Furthermore, brain aging contributes to immune system aging, including aging-related changes in the immune system. In turn, systemic aging, which is the source of chronic inflammation in the elderly, results in brain aging and memory loss in a reciprocal manner. Consequently, immunotherapeutics such as inflammation modulation, cellular immune regulation, and protective autoimmunity may provide promising approaches to rejuvenate neuroinflammatory disorders and repair chronic brain injury. However, the mutual impact between aging and chronic brain injury still lacks study, which limits the exploitation of novel therapeutic avenues for elderly people in the future.

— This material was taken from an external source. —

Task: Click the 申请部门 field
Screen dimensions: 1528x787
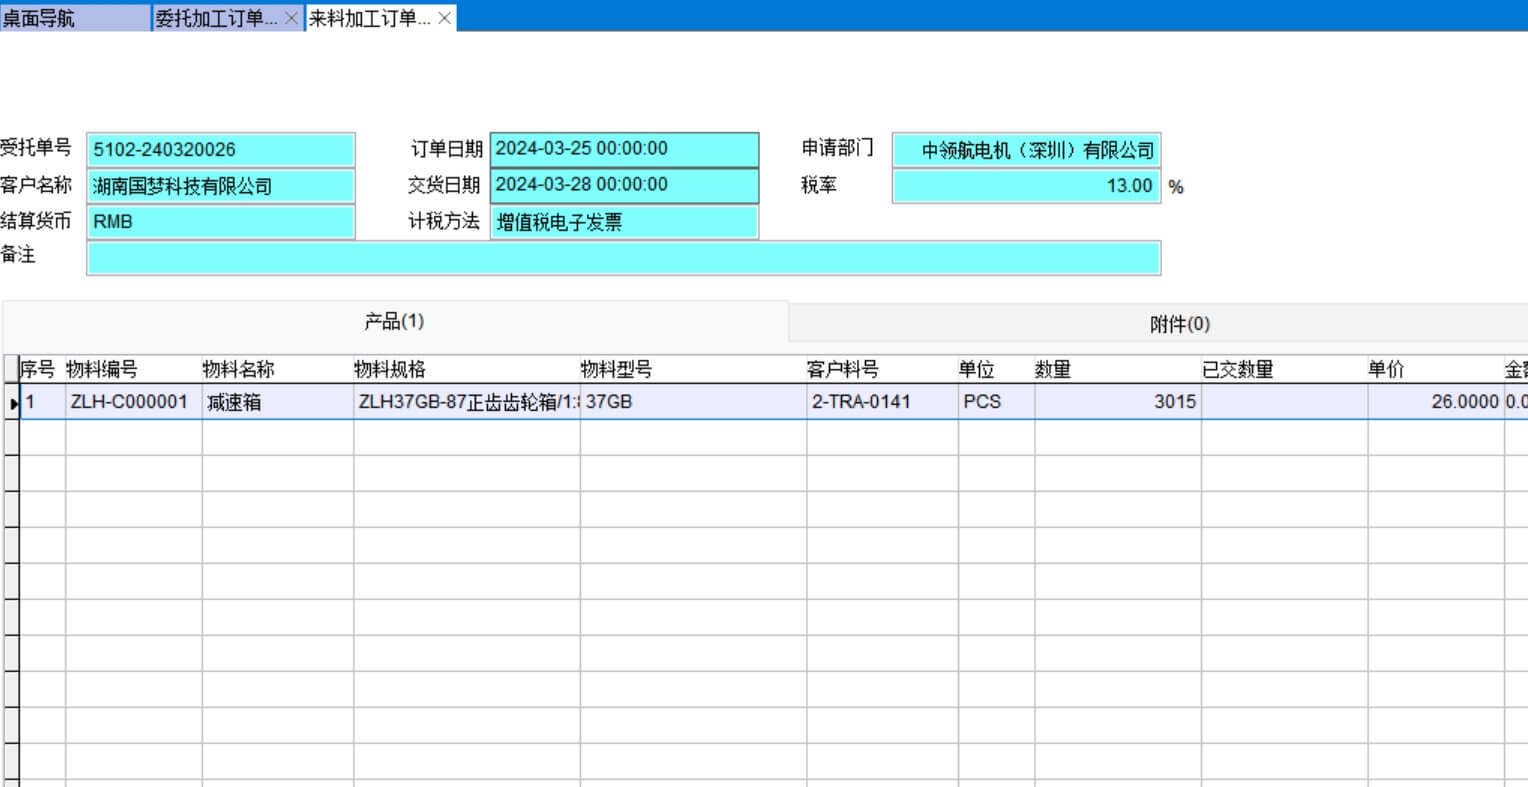Action: pyautogui.click(x=1026, y=150)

With the development of neuroimaging, next-generation sequencing technologies, bioinformatics, and interdisciplinary joint research has become the mainstream developing trend in neuroscience. For example, single-cell sequencing, transcriptome sequencing, proteome sequencing, and metabolomic profiling provide powerful tools to allow the overall investigation of the cellular and molecular mechanism underlying the development of aging and brain diseases. Neuroscientists need to cooperate with bioinformatics scientists to complete the multi-omics analysis, in order to obtain more opportunities to develop novel therapeutic strategies for cognitive dysfunction. Consequently, researchers should actively break the disciplinary barriers and strengthen communication between clinical and basic medical research.
This research topic will focus on the frontier studies on the pathological mechanism underlying aging and chronic brain injury, as well as their interactions. We hope the submissions can expand our previous understanding of the diseases, thus exploring promising therapeutic strategies for clinical application.
We welcome research of basic study and clinical study, and consider all submissions in the form of Original Research and Review.
This research topic focuses on, but is not limited to:
Roles and mechanisms of neuroinflammation in the development of chronic brain injury, including traumatic brain injury (chronic traumatic encephalopathy), brain vascular diseases, carotid artery stenosis, and stroke (ischemic/hemorrhagic).
Roles and mechanisms of neuroinflammation in the development of aging and neurodegenerative diseases.
Roles and mechanisms of neuroinflammation underlying the mutual impact between aging and chronic brain injury
Identify the common and disease-specific features of neuroinflammation among various pathological conditions of chronic brain injury.
Clinical biomarkers for diagnosis or outcome prediction associated with neuroinflammation for chronic brain injury, aging, and neurodegenerative diseases.
Translational research or in-vivo research of novel immuno-inflammatory therapy for chronic brain injury, cellular senescence, and neurodegeneration.